Coming from a sustainability and system thinking background not a computer scientist or mathematician by any means but had a great idea to tackle some of the underpinning perceptions regarding the limitations of cryptocurrencies as a stable market to invest by the wider population which would be arguably the later adopters to a cryptocurrency system in the foreseeable future. Staking is definitely a way to reduce volatility and foment a more stable proof of work for third generation Cryptos. I’m very interested in not only the stability and growth of the system but also the reduction of volatility and the idea of opportunity for all stakeholders regardless of when they get on board the train. Although this volatility brings opportunities to many it also drives investors into other more unstable trading systems for more gains for their investments or follow the traditional market for the reduction in risk. I thought staking is a good start and the rewards are definitely a form of stabilizing the system for long term growth and opportunity for everyone with any desire to have a piece of the pie.

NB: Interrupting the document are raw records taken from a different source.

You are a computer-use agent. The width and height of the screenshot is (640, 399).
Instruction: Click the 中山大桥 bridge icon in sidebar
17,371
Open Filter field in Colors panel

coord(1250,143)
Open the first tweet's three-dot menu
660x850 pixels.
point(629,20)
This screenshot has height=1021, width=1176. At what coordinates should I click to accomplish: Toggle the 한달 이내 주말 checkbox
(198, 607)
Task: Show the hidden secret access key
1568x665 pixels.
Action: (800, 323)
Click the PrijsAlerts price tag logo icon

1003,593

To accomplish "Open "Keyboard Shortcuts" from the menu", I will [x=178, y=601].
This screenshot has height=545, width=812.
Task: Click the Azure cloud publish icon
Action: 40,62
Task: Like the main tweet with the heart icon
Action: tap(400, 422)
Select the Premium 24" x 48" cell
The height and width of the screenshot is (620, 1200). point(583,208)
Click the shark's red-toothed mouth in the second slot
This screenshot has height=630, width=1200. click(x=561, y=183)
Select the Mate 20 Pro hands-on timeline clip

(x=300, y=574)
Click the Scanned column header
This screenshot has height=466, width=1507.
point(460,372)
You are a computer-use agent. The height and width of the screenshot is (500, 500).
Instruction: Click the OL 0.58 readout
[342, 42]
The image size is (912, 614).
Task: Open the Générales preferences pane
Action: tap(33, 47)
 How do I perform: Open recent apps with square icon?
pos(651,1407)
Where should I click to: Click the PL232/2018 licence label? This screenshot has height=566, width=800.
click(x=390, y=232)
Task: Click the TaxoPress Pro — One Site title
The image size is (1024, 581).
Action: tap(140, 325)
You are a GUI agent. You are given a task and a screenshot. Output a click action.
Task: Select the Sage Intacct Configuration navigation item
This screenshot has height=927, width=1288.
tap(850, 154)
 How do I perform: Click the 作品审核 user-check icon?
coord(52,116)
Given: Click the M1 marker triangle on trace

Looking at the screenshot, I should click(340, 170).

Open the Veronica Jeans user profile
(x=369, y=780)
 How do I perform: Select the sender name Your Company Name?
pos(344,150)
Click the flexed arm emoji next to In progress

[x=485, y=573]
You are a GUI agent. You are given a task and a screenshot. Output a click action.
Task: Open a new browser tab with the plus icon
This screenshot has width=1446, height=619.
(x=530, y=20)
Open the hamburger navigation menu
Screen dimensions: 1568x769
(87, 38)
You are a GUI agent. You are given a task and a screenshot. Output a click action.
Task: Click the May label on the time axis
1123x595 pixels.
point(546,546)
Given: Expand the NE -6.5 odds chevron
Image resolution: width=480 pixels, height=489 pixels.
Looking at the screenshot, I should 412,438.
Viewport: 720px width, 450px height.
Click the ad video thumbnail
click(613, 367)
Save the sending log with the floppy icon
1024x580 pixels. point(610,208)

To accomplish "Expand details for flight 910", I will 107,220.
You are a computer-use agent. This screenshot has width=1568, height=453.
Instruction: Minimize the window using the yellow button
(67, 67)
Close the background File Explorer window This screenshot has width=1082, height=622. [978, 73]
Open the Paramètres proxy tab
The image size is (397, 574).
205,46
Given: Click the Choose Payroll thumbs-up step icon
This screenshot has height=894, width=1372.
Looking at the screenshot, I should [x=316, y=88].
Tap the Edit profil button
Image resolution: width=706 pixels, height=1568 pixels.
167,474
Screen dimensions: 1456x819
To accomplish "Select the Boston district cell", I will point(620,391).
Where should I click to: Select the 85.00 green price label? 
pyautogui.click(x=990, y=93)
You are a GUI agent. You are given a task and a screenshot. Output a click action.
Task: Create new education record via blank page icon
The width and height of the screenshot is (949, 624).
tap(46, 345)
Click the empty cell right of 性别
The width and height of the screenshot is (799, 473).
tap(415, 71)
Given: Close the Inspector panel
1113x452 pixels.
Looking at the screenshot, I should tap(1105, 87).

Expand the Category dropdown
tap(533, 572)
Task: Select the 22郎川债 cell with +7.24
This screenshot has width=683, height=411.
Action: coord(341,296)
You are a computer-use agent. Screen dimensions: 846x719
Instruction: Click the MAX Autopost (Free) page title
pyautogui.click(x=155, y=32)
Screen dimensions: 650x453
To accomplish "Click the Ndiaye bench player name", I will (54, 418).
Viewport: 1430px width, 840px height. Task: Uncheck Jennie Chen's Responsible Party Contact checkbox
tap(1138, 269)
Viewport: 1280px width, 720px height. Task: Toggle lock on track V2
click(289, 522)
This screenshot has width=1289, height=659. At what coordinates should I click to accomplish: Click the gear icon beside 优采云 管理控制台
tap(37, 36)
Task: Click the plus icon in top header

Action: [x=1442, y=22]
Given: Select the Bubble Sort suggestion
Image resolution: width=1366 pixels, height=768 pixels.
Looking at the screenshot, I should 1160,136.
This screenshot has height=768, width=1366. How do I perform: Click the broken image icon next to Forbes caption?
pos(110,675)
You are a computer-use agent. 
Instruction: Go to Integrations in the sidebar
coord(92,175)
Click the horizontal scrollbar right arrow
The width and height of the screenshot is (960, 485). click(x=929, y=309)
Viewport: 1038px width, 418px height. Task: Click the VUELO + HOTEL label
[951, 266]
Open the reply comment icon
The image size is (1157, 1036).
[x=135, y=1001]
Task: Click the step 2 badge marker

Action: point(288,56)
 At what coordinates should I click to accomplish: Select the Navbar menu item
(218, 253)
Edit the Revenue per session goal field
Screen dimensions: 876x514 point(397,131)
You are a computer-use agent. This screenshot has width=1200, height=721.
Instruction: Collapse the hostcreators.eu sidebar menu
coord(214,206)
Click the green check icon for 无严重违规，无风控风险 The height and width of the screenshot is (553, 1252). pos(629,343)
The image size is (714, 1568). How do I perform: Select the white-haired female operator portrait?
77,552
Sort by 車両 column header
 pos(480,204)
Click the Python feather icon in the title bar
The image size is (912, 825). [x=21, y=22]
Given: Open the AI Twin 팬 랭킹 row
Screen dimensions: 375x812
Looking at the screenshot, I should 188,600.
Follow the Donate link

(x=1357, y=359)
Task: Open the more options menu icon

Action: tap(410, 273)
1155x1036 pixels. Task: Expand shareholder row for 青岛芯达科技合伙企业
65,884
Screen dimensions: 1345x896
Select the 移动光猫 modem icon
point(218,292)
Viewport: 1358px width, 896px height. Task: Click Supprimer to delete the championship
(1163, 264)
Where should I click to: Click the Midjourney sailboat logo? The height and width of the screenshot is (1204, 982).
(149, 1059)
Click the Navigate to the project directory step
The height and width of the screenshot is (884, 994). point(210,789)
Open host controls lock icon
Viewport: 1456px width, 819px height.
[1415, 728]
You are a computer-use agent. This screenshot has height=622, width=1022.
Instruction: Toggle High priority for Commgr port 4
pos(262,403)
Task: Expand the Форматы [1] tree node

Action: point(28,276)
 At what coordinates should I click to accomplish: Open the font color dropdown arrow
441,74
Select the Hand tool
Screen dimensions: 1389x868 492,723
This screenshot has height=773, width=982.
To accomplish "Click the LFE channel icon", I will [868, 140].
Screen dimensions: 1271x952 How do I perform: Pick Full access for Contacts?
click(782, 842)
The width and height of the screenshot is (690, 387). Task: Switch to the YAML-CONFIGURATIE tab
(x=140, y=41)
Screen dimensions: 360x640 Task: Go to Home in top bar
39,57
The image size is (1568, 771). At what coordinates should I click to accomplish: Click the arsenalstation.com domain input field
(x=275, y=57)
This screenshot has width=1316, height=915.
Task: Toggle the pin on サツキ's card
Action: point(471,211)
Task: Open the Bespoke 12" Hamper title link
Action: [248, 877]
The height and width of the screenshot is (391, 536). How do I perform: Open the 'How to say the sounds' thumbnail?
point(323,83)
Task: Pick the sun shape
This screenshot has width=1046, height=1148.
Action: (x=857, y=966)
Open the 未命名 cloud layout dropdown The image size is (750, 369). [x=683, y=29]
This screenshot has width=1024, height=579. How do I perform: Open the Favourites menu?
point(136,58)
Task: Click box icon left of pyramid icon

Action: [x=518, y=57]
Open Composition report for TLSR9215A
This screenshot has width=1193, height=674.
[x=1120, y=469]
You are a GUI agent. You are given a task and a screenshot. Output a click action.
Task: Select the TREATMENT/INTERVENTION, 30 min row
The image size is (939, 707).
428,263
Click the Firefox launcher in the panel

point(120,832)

Oftentimes the crypto stakeholders refer to cycles where they can invest/divest for short term gain oftentimes creating very slow growth and aversion to losses as in any investing venture understandably. Individuals that have a lot to lose- fear that the cryptocurrencies are way too risky to delve in at this point in time. Which brings to the conclusion that stability and growth is the driving force of a healthy coin and the biggest competitiveness in that developing system. Through staking rewards Cardano models achieve this goal to a degree but still doesn’t stop the stakeholder from opting out, losing the rewards and investing on other coins for that return.

So this is where I came up with the Fibonacci concept of multiplying the rewards of stakeholders through milestones events along its growth. 0,1,1, 2,3,5,8,13,21,34, … As the stock rises it passes through any of the Fibonacci’s sequence as a milestone event, any stakeholder staking an amount of ADA’s through these milestone events can earn the normal rewards while also multiplying the rewards and these decay after a x number of days. This allows the drive to meet milestones for growth and staking before and after these milestone decay period cements stability and growth. Passing through 2 or more milestone events presents another multiplier on top of the first. Individuals who want to earn passive income at any stage can achieve faster results from investing on these milestones and staking their amount through multiple milestone events. This in principle would cause fanfare around when the next milestone event is, ensure staking it’s prolonged and rewards stakeholders in the process. Individuals can have staked ADAs for the passive income and unstake variants for selling their ADAs at any moment. The passive component allows stakeholders to find value in staying with the project without the need to dive into volatile competitors and promote growth between milestone events. The idea of starting on investing on something like Bitcoin or Ethereum (which feels like ship sailed long ago) is way to high for any possible short term return on investment or jumping onto risky smaller coins which are volatile and unstable, any investor can jump to a system like Cardano at any time and be rewarded much more efficiently and in a stable manner with foreseeable return for investments that can be measured and planned.

Let me know what the community thinks, I think even though it can be incorporated into the system it doesn’t necessarily need to be like I explain here. You wizards may find inspiration and come up with better ways to work on this concept if there should be any value in it.